Between 2125 UTC and 0023 UTC, Microsoft's Azure Active Directory (Azure AD) suffered an outage, which affected authentication services, preventing logins. Microsoft said the problem was caused by a recent "configuration change". It rolled back that change, and reports that most users should be able to use the services as normal, by around 2.30 UTC.
Despite reports of a global outage, Microsoft's status reports said the outage affected "a subset of customers in the Azure Public and Azure Government clouds." Those already logged in could apparently continue working.
Microsoft's preliminary analysis pointed to a recent configuration change, which impacted a backend storage layer, causing "latency" to authentication requests. In response, the company rolled back the change. This left some users still feeling residual effects for some hours.
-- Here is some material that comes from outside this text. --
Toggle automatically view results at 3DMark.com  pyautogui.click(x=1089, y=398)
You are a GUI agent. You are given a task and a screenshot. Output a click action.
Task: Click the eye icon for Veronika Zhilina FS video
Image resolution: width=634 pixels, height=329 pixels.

Worryingly, the US also suffered an interruption to 911 emergency call services at the same time. Fourteen states suffered problems, and a tweet from the City of Redmond led some to blame the outage on Microsoft cloud's problems. ZDNet reports that the more likely cause for emergency call problems was a problem with PSAPs (Public Safety Answering Points) driven by voice over IP (VoIP).
After early reports, all seems well. Security professional Mike Fowler pointed out in a tweet that in the cloud, the likelihood of problems has decreased - but their impact has gone up because they affect multiple customers. summing up: "Sh*t happened, MS got on it, fixed, job done."
Microsoft has promised a full Post Incident Report (PIR) will be published within the next 72 hours.